◆ **Exercise brief**
Please print the whole listing below exactly as it stands.
..........
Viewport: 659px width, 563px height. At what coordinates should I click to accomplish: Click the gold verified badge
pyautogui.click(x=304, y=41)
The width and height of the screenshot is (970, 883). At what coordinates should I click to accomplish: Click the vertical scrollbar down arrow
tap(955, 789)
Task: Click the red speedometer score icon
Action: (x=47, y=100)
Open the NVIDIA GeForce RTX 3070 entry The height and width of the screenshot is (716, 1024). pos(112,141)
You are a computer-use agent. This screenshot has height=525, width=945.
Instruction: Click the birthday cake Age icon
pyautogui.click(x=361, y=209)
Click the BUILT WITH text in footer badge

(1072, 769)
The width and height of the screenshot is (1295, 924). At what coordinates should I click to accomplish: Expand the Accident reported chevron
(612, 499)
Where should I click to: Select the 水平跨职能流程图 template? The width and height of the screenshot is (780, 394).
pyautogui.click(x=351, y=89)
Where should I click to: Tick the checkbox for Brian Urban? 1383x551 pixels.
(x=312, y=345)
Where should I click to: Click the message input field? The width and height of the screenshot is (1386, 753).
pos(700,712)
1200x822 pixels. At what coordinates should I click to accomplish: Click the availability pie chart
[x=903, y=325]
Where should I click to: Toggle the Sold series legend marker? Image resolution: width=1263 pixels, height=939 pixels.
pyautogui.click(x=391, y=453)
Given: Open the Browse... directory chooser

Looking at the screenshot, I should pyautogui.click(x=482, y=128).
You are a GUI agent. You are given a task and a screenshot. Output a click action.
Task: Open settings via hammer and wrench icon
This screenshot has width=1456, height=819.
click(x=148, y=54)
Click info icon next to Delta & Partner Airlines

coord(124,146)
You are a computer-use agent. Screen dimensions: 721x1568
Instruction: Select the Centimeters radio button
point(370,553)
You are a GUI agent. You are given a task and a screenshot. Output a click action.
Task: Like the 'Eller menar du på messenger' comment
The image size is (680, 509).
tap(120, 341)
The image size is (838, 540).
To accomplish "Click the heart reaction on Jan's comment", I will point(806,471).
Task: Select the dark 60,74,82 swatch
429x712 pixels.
..........
◆ **Exercise response**
Viewport: 659px width, 563px height. At what coordinates should I click to accomplish: Click the gold verified badge
pyautogui.click(x=304, y=41)
The width and height of the screenshot is (970, 883). At what coordinates should I click to accomplish: Click the vertical scrollbar down arrow
tap(955, 789)
Task: Click the red speedometer score icon
Action: (x=47, y=100)
Open the NVIDIA GeForce RTX 3070 entry The height and width of the screenshot is (716, 1024). pos(112,141)
You are a computer-use agent. This screenshot has height=525, width=945.
Instruction: Click the birthday cake Age icon
pyautogui.click(x=361, y=209)
Click the BUILT WITH text in footer badge

(1072, 769)
The width and height of the screenshot is (1295, 924). At what coordinates should I click to accomplish: Expand the Accident reported chevron
(612, 499)
Where should I click to: Select the 水平跨职能流程图 template? The width and height of the screenshot is (780, 394).
pyautogui.click(x=351, y=89)
Where should I click to: Tick the checkbox for Brian Urban? 1383x551 pixels.
(x=312, y=345)
Where should I click to: Click the message input field? The width and height of the screenshot is (1386, 753).
pos(700,712)
1200x822 pixels. At what coordinates should I click to accomplish: Click the availability pie chart
[x=903, y=325]
Where should I click to: Toggle the Sold series legend marker? Image resolution: width=1263 pixels, height=939 pixels.
pyautogui.click(x=391, y=453)
Given: Open the Browse... directory chooser

Looking at the screenshot, I should pyautogui.click(x=482, y=128).
You are a GUI agent. You are given a task and a screenshot. Output a click action.
Task: Open settings via hammer and wrench icon
This screenshot has width=1456, height=819.
click(x=148, y=54)
Click info icon next to Delta & Partner Airlines

coord(124,146)
You are a computer-use agent. Screen dimensions: 721x1568
Instruction: Select the Centimeters radio button
point(370,553)
You are a GUI agent. You are given a task and a screenshot. Output a click action.
Task: Like the 'Eller menar du på messenger' comment
The image size is (680, 509).
tap(120, 341)
The image size is (838, 540).
To accomplish "Click the heart reaction on Jan's comment", I will point(806,471).
Task: Select the dark 60,74,82 swatch
429x712 pixels.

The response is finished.